> _INFORMATION PROVIDED_
○ ○ ○

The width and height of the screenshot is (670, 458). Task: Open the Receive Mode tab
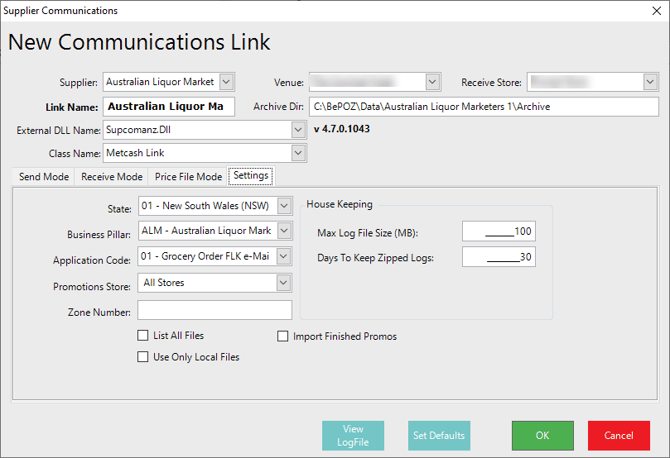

○ ○ ○

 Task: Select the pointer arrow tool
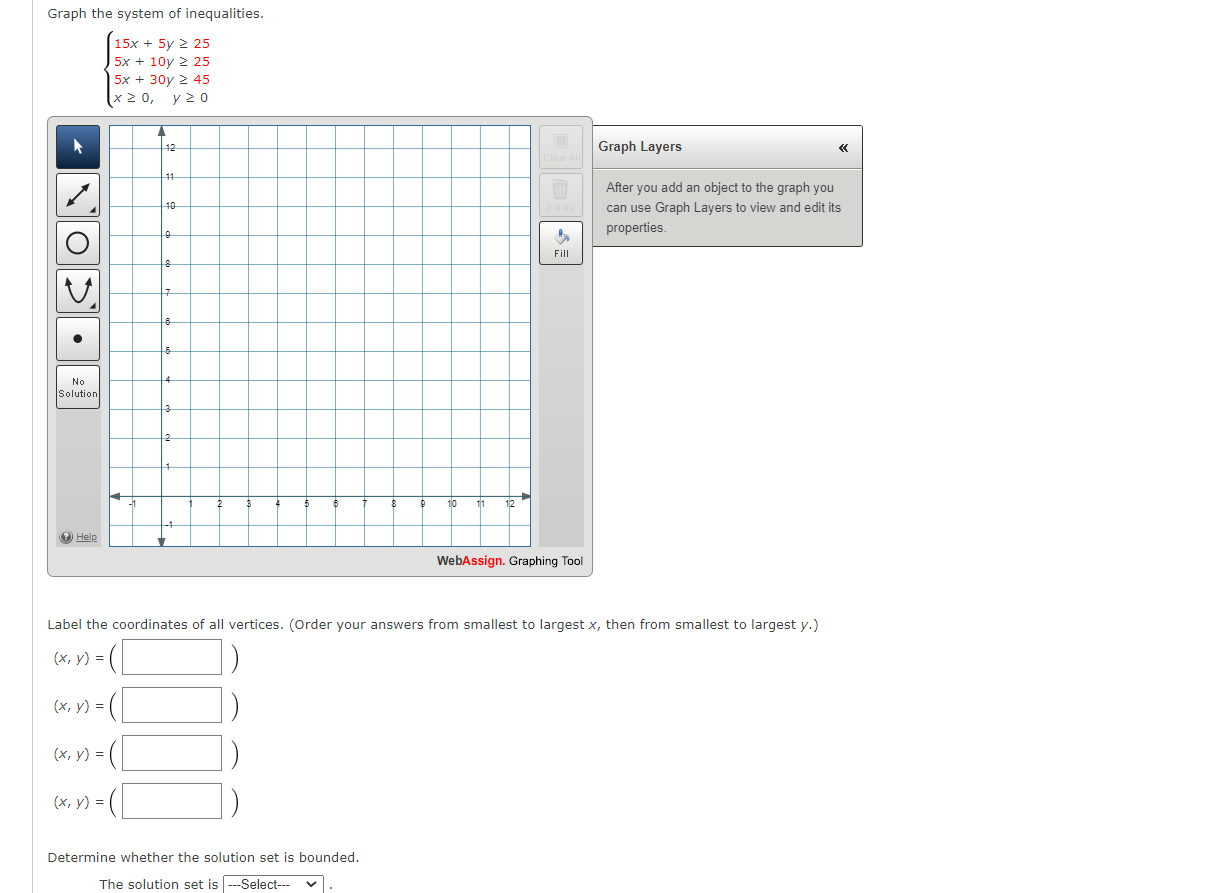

○ ○ ○

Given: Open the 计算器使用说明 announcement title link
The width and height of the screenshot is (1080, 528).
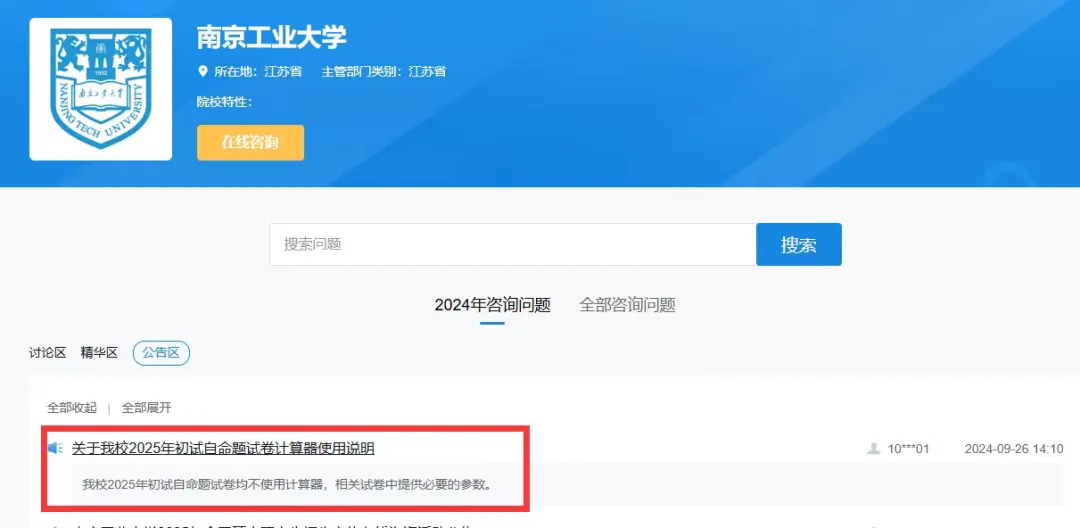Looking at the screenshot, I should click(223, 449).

○ ○ ○

> _EXERCISE AIM_
Nothing but the lines with "Task" should be returned, copied from the entries above.

> _WRITTEN RESPONSE_
The width and height of the screenshot is (670, 458). Task: Open the Receive Mode tab
 Task: Select the pointer arrow tool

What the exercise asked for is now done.